A gerente editorial do Deezer, Yasmin Müller, que ouve de 7 a 8 horas de música por dia para a curadoria, diz que listas temáticas vêm se popularizando. "Aprendemos o que funciona a cada dia."

Segundo Telloli, a curadoria envolve não só a escolha de músicas como a criação do nome e da capa, que podem ser cruciais para o sucesso. "Já teve caso de eu só trocar o nome da playlist e ela ter desempenho muito melhor."

Nos serviços, encontram-se títulos como "rock no trabalho", "pedalando pela cidade", "clássicos de protesto", "sempre verão", "malandro é malandro" —com sambas à la Bezerra da Silva— e "sertanejo para malhar".

OS INFLUENCIADORES

Além das seleções criadas pelos editores dos serviços, usuários estão se destacando com suas curadorias. A fauna de influenciadores ou "tastemakers" abrange de selos, publicações —como a revista "Billboard"— e marcas a usuários ligados à música por ofício ou pura paixão.

É o caso do brasiliense Bruno Rocha, 28, conhecido como o blogueiro Hugo Gloss.

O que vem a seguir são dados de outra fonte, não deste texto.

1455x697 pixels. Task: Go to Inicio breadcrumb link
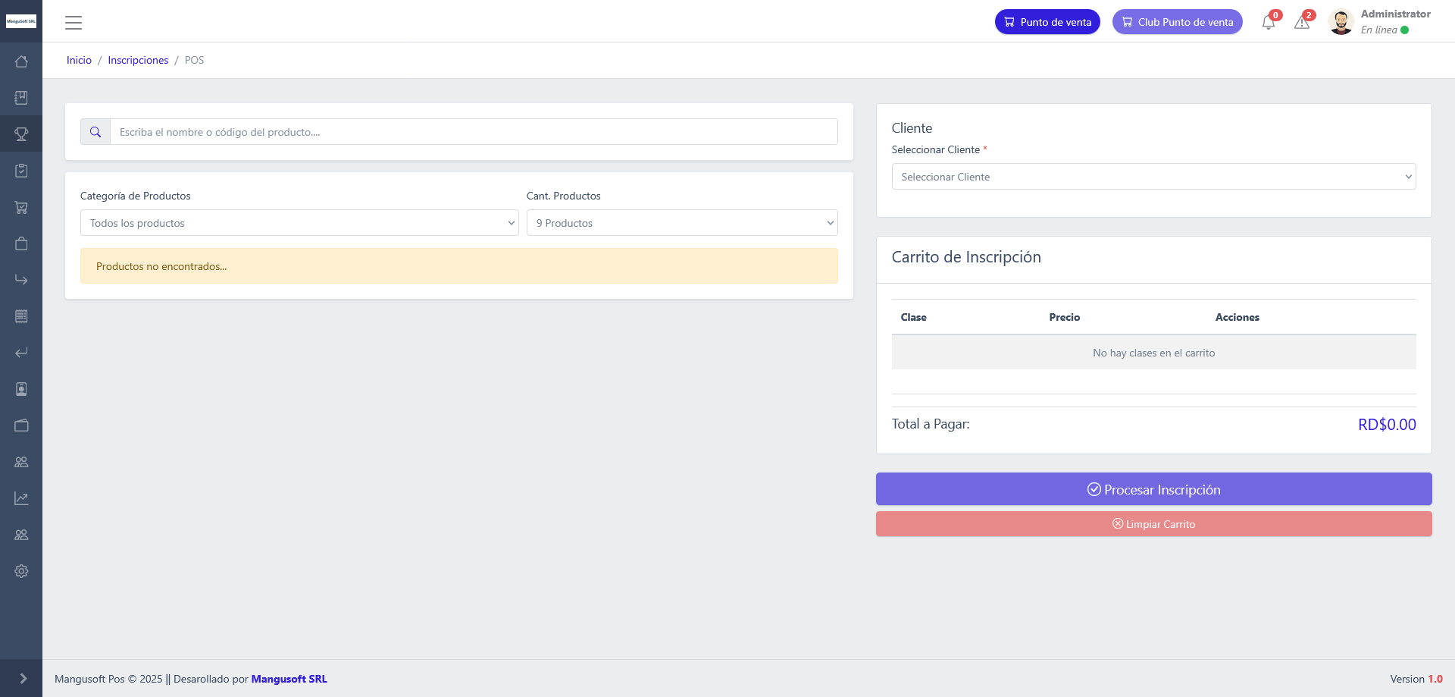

Com 146 mil seguidores no Spotify —para comparação, Ivete Sangalo tem 74 mil—, ele publica mais playlists de artistas e gêneros, mas é nas temáticas que brilha com títulos como "carnavintage" e "gloss fit (projeto bunda dura)".

"Faço clippings de tendências que ainda não decolaram no Brasil", diz. "As listas viram fonte de informação".

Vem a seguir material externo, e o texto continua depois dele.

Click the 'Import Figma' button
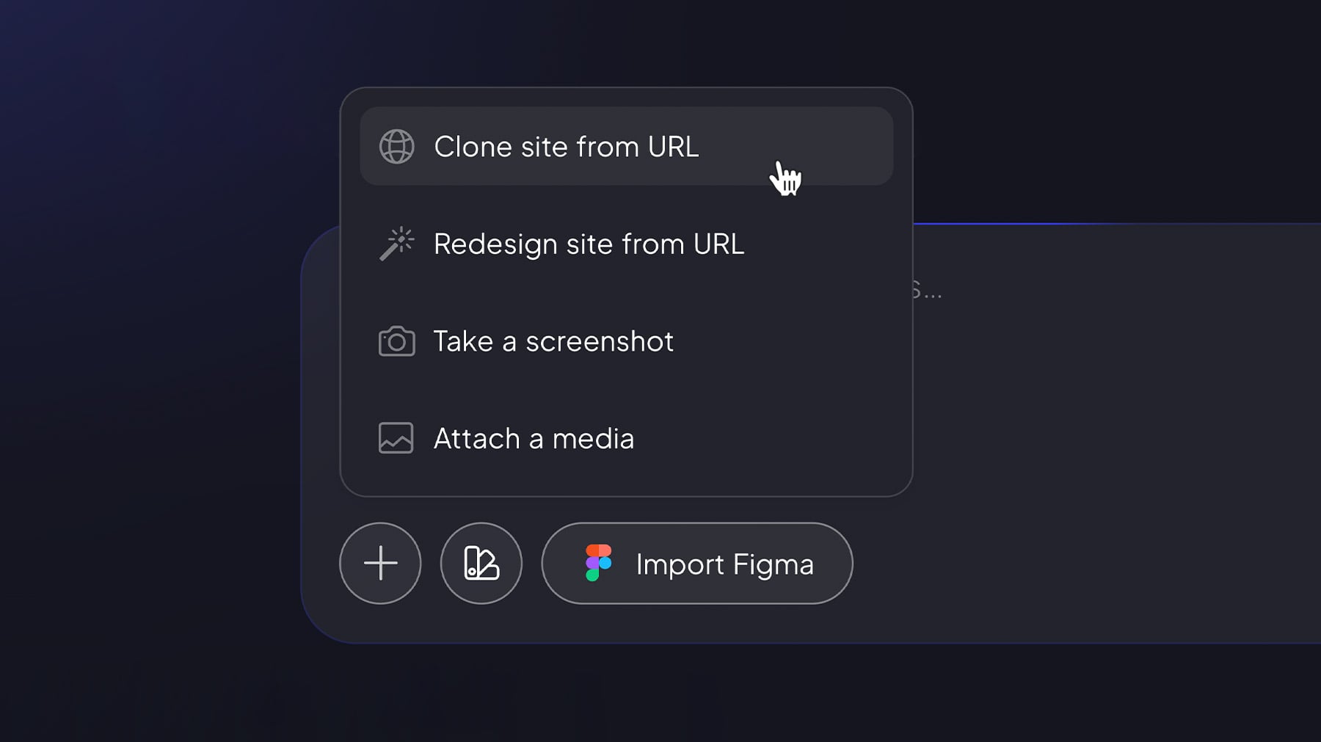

Algumas personalidades também usam o streaming para criar suas listas públicas. "A Anitta fez uma boa de hip-hop recentemente", comenta Bruno. "Mas são poucos os que estão participando, ainda está começando."

Playlist da Ilustrada: Ou apenas ficar em casa, numa boa

Ou apenas ficar em casa, numa boa

Poucos, mas ilustres: até Obama entrou na dança outro dia, com duas playlists de verão no Spotify, que levavam de Bob Dylan a Beyoncé.

Esta última, por sua vez, tem uma lista de preferidas no Tidal. O serviço lançado por Jay-Z tem uma plêiade de 16 sócios artistas (Madonna e Rihanna incluídos), todos engajados na publicação de conteúdos exclusivos.

Responsável pelas playlists do Deezer, Yasmin, 27, encaixa-se no perfil jovem do público de streaming. Segundo as empresas, 31% dos usuários do Deezer no Brasil têm menos de 25 anos, e 79% dos inscritos no Spotify têm de 18 a 34. São consumidores criados dentro universo de consumo digital.

Mas a revolução é também circular. Um dos carros-chefe da Apple Music, a rádio Beats1, com programas do badalado DJ Zane Lowe e playlists de artistas como Pharrell Williams e Dr. Dre, revisita, afinal, uma invenção de mais de um século: o rádio, com a transmissão unificada de uma programação "non stop".

A ideia foi de Trent Reznor, um dos mentores do serviço. Na contramão da multiplicação das playlists, ele disse ao "New York Times": "Eu me perguntei se ainda há espaço para a monocultura. Algo assim ainda pode existir?"

'JABÁ' COMEÇA A DAR AS CARAS

As playlists já começam a atrair mais que a atenção de amantes de música.

O ancestral jabá, prática de empresas pagarem por baixo dos panos para ter músicas de seus artistas tocando nas rádios, já é uma realidade no streaming, segundo a revista americana "Billboard".

Playlist da Ilustrada: Depois de fazer a faxina da semana, com groove, suingue (e punk rock)

Depois de fazer a faxina da semana, com groove, suingue (e punk rock)

Embora a política de privacidade do Spotify deixe claro que é proibido "aceitar qualquer compensação, financeira ou outra, para influenciar [...] o conteúdo incluído em conta ou playlist", companhias como a DigMark, especializada em marketing de playlists, estariam pagando curadores por espaços nas listas.

A empresa, em contrapartida, diz que paga valores "baixos", de US$ 100 a US$ 150, para que influenciadores simplesmente ouçam e "considerem" as músicas de seus clientes.

Segundo fontes ouvidas pela "Billboard", o preço para inserir uma música numa playlist pode ir de US$ 2.000 para listas com dezenas de milhares de inscritos até US$ 10 mil para as mais seguidas. Como comparação, promover uma canção no rádio pode custar mais de US$ 300 mil, lembra a reportagem.